• _GIVEN TASK_: Reproduce word for word everything in the blog post from "As regular readers" down to "the business publishers.".

BTRIPP (btripp) wrote,
BTRIPP
btripp

Say you're the CEO of a large corporation ...

Excuse me if I start off this review with a particularly convoluted contemplation of stuff, only particularly related to the book at hand. This was another title that came to me via the LibraryThing.com “Early Reviewer” program. In this program, publishers make a certain number of copies (often 15-25, sometimes more, occasionally less) available of titles they're promoting, and there are usually a hundred or so titles in play. LT members can click a button to “request” a book, and there isn't any limit (that I'm aware of) to how many requests they can put it … but, generally speaking (there are occasional exceptions), each user can only get one book each month. Matching the books to the readers is done by a computer program, known around LT as “The Almighty Algorithm”, which looks at info on the book, and the requesting member's book collection. Obviously, if one only requested a single book that one really really wanted, one it at the mercy of said algorithm, and if it doesn't consider your library the 15th (or however many copies are available) best match for the book, you're out of luck. So, it “pays” to request a handful of books each month.

Now, as somebody who doesn't read fiction, the plausible options for me in any given month are somewhat thin, so I find myself frequently “requesting” books that only “sound vaguely interesting” and are certainly NOT things that I would have “free range” ever picked up at a bookstore or ordered on-line.

As regular readers of this space will appreciate, I have been reading and reviewing a LOT of “business books” over the past several years, but I really had never touched one before getting a (free) copy of Conor Cunneen's “Why Ireland Never Invaded America” at a lecture he was giving back in 2006. This really didn't open up any floodgates, but it did prime me for doing more business books, which started to come my way when I took over writing The Job Stalker on the Tribune's Chicago Now blogging site in 2009. In developing content for that blog, I read and reviewed dozens of “job search” books, and started building relationships with the promotion departments of several of the business publishers.

• _DATA LISTING_:
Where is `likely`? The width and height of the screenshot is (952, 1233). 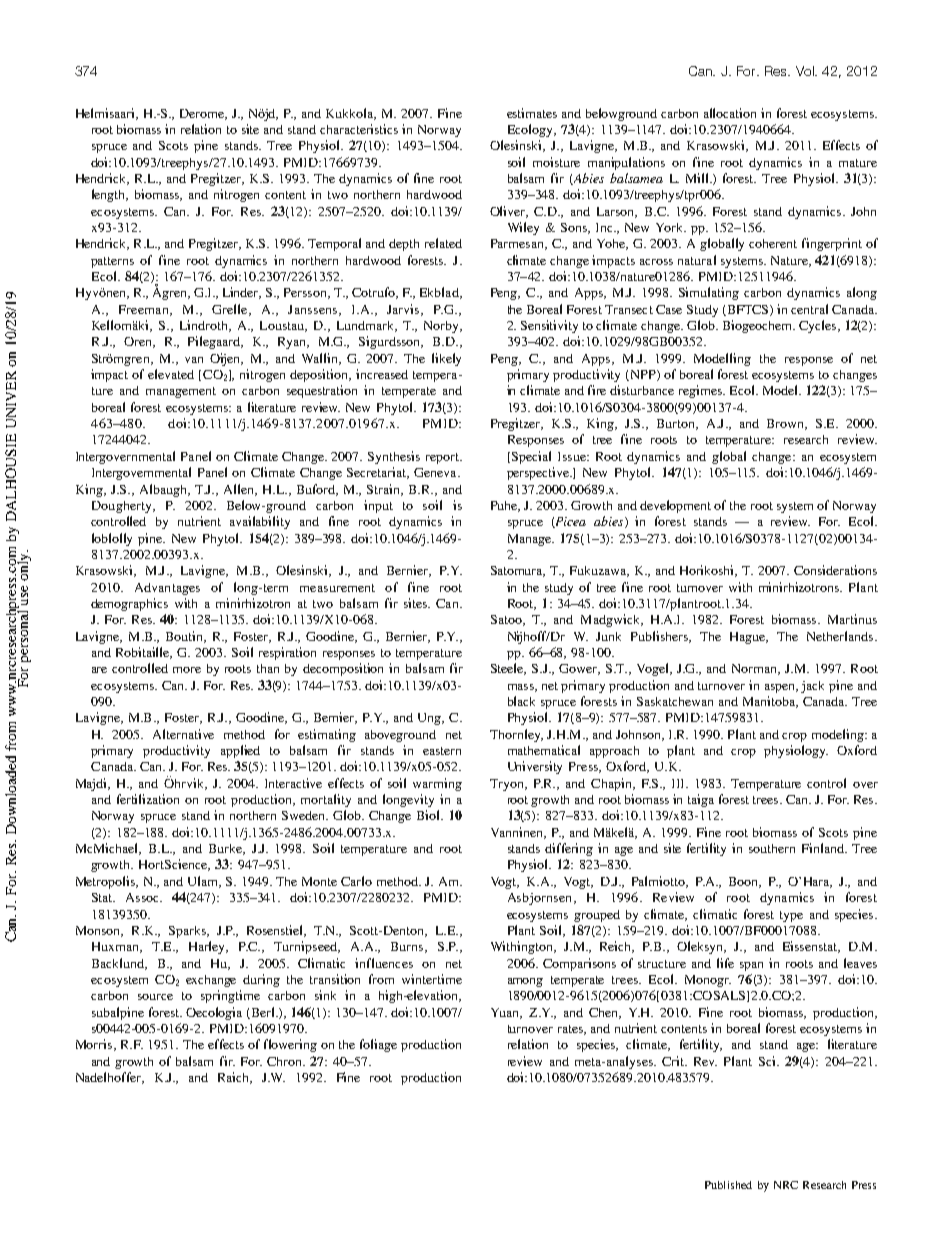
...
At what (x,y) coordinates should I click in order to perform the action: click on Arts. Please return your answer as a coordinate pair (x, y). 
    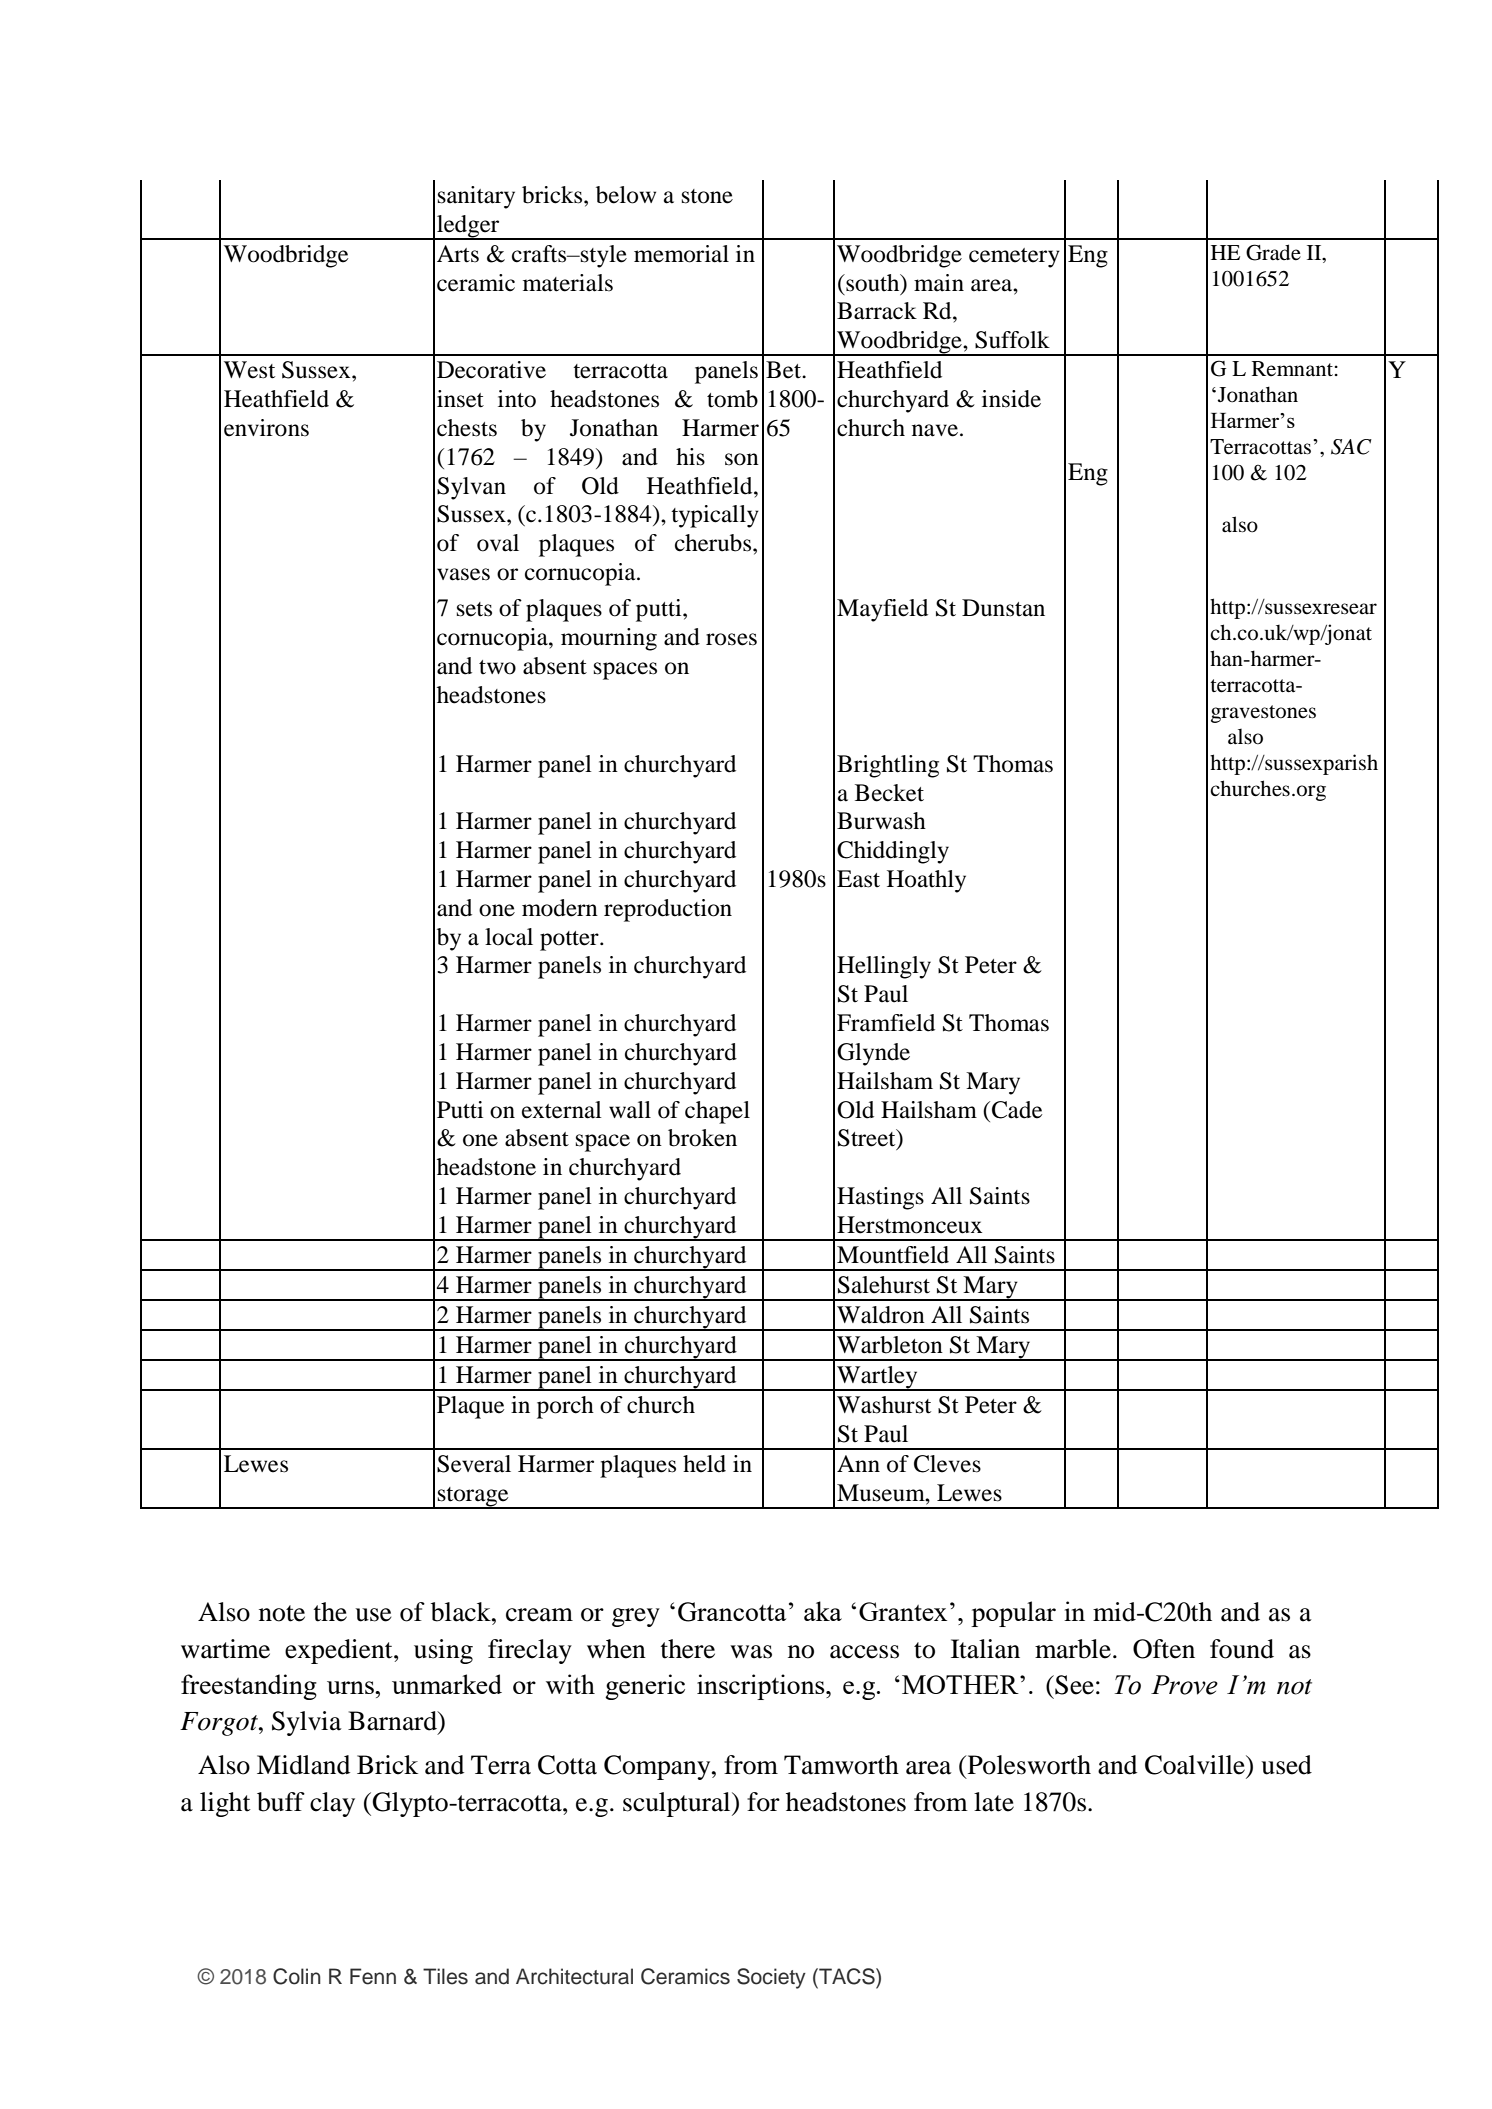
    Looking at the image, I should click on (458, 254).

• _SOLUTION TO THIS TASK_:
As regular readers of this space will appreciate, I have been reading and reviewing a LOT of “business books” over the past several years, but I really had never touched one before getting a (free) copy of Conor Cunneen's “Why Ireland Never Invaded America” at a lecture he was giving back in 2006. This really didn't open up any floodgates, but it did prime me for doing more business books, which started to come my way when I took over writing The Job Stalker on the Tribune's Chicago Now blogging site in 2009. In developing content for that blog, I read and reviewed dozens of “job search” books, and started building relationships with the promotion departments of several of the business publishers.